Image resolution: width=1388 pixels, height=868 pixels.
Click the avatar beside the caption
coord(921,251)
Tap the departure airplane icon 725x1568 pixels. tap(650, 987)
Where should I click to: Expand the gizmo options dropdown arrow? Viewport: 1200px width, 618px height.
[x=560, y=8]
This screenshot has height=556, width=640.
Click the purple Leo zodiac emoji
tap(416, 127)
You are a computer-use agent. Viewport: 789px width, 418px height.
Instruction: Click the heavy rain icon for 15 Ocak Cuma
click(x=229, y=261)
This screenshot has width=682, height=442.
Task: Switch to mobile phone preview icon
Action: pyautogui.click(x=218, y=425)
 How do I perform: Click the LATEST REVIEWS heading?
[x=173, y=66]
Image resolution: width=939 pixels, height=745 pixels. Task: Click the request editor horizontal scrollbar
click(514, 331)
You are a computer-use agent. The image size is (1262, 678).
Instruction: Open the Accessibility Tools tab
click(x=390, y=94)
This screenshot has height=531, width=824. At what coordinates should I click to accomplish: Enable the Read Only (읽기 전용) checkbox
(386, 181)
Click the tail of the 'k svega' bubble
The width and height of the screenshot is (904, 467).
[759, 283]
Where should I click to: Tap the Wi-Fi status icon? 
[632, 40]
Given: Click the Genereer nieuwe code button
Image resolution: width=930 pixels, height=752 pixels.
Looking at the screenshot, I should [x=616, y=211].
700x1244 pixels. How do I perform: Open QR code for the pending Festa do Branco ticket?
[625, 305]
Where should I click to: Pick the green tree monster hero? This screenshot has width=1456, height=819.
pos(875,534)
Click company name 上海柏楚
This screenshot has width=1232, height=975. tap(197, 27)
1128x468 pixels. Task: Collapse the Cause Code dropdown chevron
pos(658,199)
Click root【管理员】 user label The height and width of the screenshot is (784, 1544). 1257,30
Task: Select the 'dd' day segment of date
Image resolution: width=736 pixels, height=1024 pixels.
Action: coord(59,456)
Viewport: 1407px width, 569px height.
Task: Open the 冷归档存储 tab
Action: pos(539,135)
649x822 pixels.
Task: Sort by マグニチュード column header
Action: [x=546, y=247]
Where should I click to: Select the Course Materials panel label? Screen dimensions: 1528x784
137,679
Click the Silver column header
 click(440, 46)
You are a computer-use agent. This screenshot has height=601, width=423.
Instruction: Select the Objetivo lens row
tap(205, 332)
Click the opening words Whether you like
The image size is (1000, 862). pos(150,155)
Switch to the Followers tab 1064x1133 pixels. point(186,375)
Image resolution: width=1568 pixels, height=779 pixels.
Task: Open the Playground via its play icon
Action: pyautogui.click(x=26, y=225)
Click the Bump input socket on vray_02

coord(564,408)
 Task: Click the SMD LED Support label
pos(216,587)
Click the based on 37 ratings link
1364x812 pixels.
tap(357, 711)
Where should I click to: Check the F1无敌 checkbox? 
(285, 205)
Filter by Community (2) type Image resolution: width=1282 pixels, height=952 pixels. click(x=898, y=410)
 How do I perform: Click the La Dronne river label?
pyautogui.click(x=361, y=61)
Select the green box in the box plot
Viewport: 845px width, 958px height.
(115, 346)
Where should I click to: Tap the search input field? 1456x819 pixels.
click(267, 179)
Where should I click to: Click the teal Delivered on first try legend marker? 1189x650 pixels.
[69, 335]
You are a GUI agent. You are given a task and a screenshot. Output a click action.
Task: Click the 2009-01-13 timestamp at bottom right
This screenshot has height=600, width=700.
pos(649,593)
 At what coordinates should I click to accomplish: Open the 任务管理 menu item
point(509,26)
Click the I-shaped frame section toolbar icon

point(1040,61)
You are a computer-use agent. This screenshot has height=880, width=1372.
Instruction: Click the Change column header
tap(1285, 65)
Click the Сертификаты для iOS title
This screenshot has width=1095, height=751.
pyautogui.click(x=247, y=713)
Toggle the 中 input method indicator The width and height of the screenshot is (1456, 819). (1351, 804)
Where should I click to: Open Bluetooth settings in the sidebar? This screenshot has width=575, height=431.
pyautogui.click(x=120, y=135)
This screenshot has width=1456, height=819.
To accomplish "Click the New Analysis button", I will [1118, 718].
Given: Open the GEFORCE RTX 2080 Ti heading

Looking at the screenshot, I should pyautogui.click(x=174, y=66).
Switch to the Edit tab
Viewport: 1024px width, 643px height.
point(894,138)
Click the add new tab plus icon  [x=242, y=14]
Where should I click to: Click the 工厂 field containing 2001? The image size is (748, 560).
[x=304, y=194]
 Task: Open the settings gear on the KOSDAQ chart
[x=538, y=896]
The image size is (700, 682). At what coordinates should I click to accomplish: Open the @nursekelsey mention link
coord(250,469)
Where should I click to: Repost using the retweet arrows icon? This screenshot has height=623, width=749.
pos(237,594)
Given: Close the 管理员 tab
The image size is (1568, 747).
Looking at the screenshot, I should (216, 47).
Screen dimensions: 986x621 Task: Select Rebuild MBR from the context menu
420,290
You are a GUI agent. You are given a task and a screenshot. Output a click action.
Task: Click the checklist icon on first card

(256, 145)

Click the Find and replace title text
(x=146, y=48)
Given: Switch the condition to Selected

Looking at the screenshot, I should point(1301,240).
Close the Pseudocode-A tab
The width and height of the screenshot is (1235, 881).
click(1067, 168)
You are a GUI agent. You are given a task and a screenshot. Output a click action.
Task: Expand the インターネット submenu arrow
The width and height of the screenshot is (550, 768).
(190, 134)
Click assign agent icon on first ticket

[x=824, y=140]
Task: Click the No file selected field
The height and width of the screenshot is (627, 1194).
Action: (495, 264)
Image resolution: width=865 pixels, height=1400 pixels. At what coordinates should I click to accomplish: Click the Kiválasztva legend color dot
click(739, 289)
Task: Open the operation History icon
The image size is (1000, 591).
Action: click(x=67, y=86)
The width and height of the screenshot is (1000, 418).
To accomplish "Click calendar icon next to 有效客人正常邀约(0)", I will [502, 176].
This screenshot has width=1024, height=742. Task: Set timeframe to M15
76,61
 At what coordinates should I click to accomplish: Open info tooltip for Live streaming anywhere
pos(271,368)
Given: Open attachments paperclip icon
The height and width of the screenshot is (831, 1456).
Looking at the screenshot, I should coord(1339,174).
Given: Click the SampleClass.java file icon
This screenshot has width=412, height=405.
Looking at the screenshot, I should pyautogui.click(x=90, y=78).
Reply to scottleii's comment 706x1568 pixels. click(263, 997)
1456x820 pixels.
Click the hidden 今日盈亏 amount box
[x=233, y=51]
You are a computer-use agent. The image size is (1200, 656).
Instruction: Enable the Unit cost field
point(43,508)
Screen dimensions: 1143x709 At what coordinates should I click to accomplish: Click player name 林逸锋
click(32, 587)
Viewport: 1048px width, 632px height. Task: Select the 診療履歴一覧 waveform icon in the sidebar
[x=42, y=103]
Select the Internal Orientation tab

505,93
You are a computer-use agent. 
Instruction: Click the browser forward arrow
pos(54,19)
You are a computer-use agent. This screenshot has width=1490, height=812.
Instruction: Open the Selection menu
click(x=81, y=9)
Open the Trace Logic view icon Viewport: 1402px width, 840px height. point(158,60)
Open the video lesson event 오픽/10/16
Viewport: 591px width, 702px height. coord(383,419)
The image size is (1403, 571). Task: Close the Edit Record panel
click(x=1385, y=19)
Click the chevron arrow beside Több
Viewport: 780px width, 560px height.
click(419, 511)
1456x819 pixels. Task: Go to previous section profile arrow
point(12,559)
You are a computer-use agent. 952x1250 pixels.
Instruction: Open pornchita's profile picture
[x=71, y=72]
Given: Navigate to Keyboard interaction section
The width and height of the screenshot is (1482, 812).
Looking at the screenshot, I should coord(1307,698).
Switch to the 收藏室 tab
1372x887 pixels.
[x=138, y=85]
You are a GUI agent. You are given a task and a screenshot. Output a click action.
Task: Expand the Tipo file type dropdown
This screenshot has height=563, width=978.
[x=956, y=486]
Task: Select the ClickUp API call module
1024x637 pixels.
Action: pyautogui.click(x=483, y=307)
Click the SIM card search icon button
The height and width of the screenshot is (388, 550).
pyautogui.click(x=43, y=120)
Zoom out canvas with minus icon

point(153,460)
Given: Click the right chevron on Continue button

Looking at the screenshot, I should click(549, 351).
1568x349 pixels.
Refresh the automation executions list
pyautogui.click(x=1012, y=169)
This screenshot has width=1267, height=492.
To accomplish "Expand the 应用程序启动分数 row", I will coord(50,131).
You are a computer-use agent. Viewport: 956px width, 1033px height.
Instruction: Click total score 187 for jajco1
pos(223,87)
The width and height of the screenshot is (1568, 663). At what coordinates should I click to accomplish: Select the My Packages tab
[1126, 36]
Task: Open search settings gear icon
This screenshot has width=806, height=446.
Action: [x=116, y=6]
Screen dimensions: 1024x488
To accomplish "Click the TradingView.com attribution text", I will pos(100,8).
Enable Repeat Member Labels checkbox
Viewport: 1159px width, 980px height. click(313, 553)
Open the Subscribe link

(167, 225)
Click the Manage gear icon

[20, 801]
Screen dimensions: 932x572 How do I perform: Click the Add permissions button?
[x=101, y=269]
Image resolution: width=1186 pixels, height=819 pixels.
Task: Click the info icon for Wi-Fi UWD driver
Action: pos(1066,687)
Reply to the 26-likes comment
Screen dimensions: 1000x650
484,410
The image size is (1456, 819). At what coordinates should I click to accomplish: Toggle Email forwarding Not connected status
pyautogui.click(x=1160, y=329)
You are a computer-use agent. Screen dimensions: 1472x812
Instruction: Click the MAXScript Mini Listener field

===

> _Given task_:
Format the lines of the items above as a numbered list, starting at the line that contains "Close the Pseudocode-A tab" and ending at the line that contains "will [502, 176].", with both included and blank lines left out.

> _Result of the exercise_:
1. Close the Pseudocode-A tab
2. The width and height of the screenshot is (1235, 881).
3. click(1067, 168)
4. You are a GUI agent. You are given a task and a screenshot. Output a click action.
5. Task: Expand the インターネット submenu arrow
6. The width and height of the screenshot is (550, 768).
7. (190, 134)
8. Click assign agent icon on first ticket
9. [x=824, y=140]
10. Task: Click the No file selected field
11. The height and width of the screenshot is (627, 1194).
12. Action: (495, 264)
13. Image resolution: width=865 pixels, height=1400 pixels. At what coordinates should I click to accomplish: Click the Kiválasztva legend color dot
14. click(739, 289)
15. Task: Open the operation History icon
16. The image size is (1000, 591).
17. Action: click(x=67, y=86)
18. The width and height of the screenshot is (1000, 418).
19. To accomplish "Click calendar icon next to 有效客人正常邀约(0)", I will [502, 176].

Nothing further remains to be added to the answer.